**Problem:**
Please repeat the records beneath this task exactly as they appear, but skip the images.

· · ·

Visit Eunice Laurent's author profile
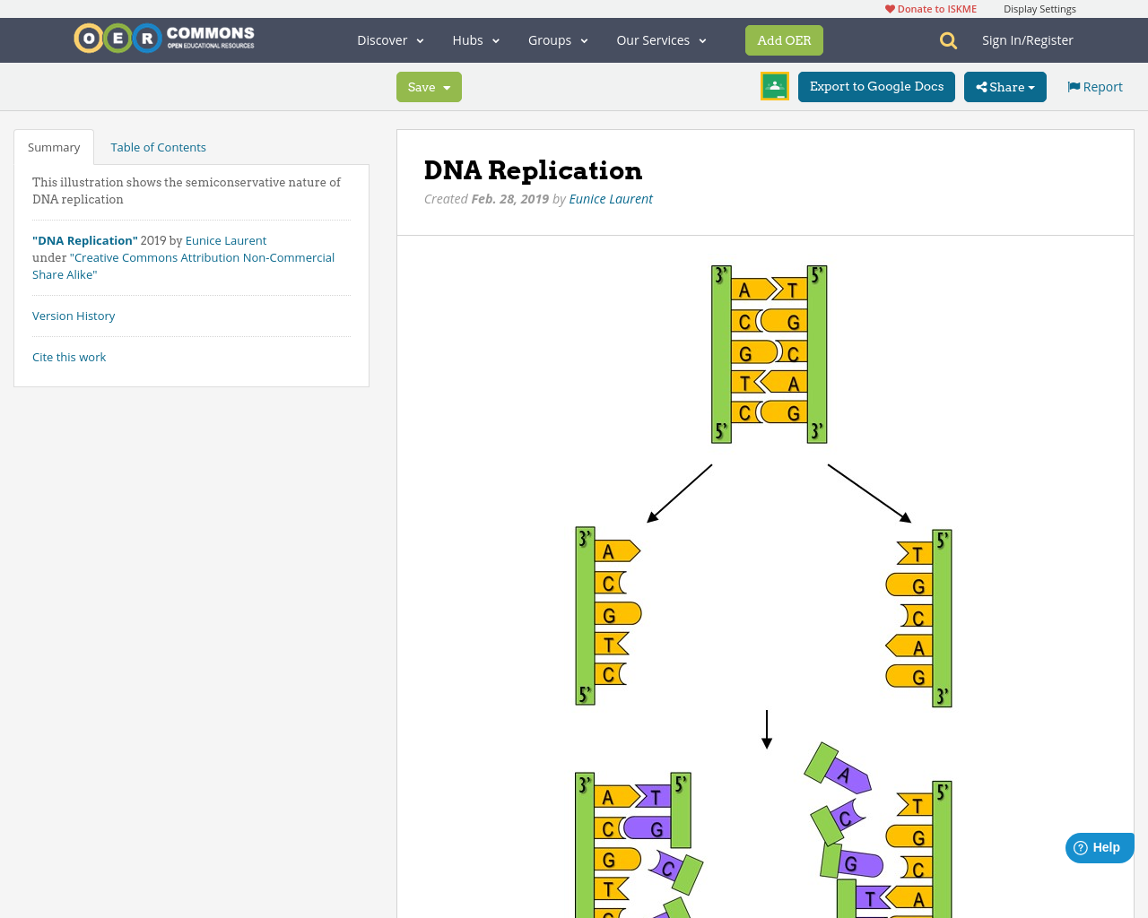 [611, 198]
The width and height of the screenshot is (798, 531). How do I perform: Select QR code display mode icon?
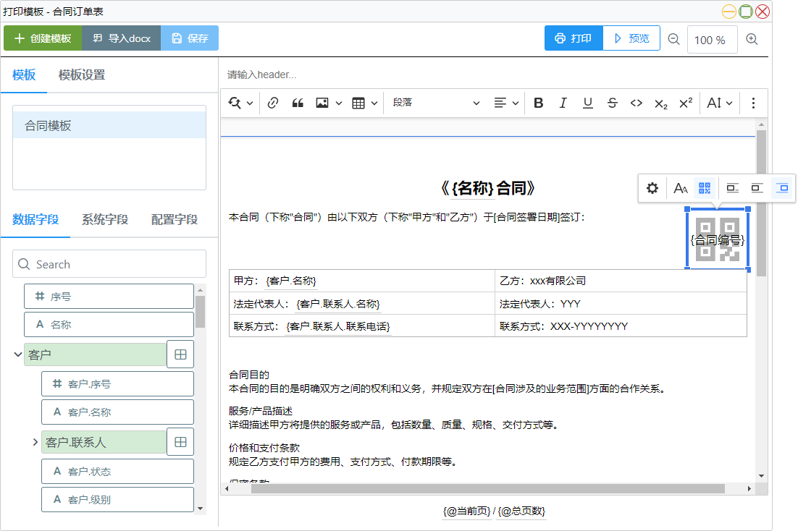click(704, 188)
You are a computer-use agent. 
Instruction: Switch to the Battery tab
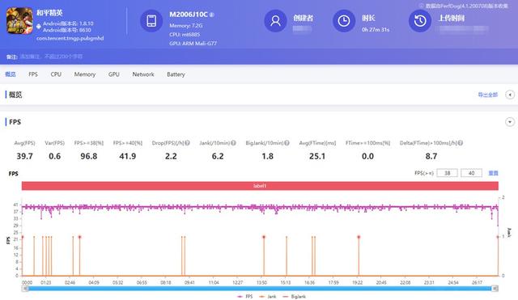click(x=176, y=74)
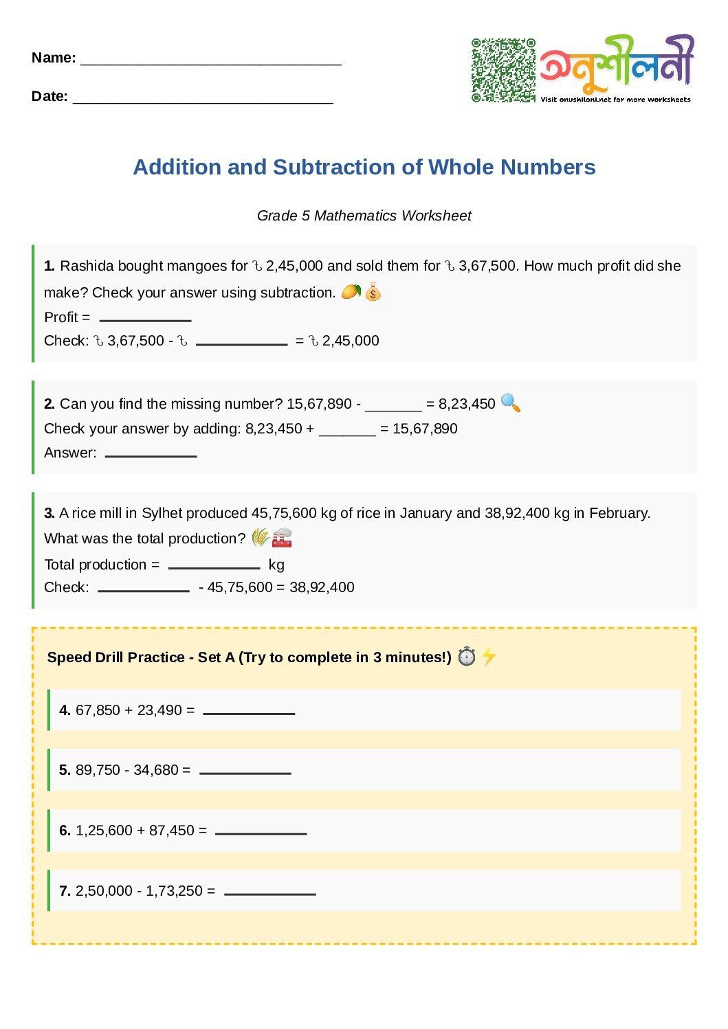Click the answer blank for 2,50,000 - 1,73,250
The width and height of the screenshot is (728, 1029).
(x=270, y=892)
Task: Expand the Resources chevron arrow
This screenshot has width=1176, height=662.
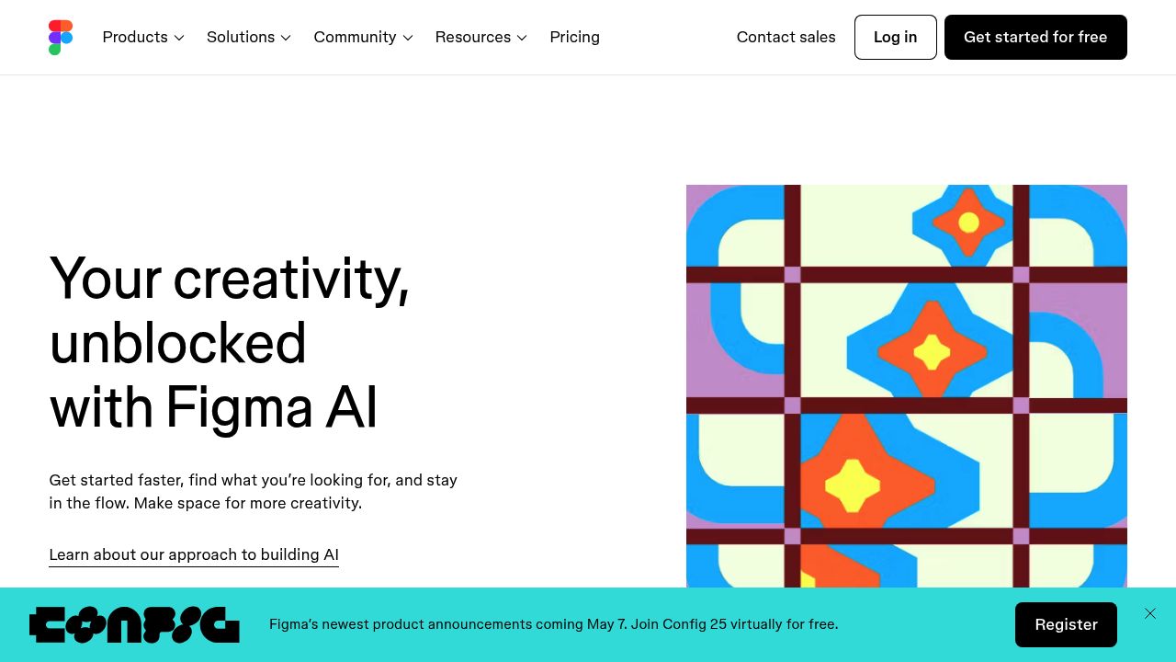Action: click(x=522, y=38)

· · ·

**Result of this task:**
Visit Eunice Laurent's author profile
 [611, 198]
The width and height of the screenshot is (798, 531). How do I perform: Select QR code display mode icon?
click(704, 188)
You are a computer-use agent. 
Instruction: Switch to the Battery tab
click(x=176, y=74)
Click the answer blank for 2,50,000 - 1,73,250
The width and height of the screenshot is (728, 1029).
(x=270, y=892)
Task: Expand the Resources chevron arrow
This screenshot has width=1176, height=662.
Action: click(x=522, y=38)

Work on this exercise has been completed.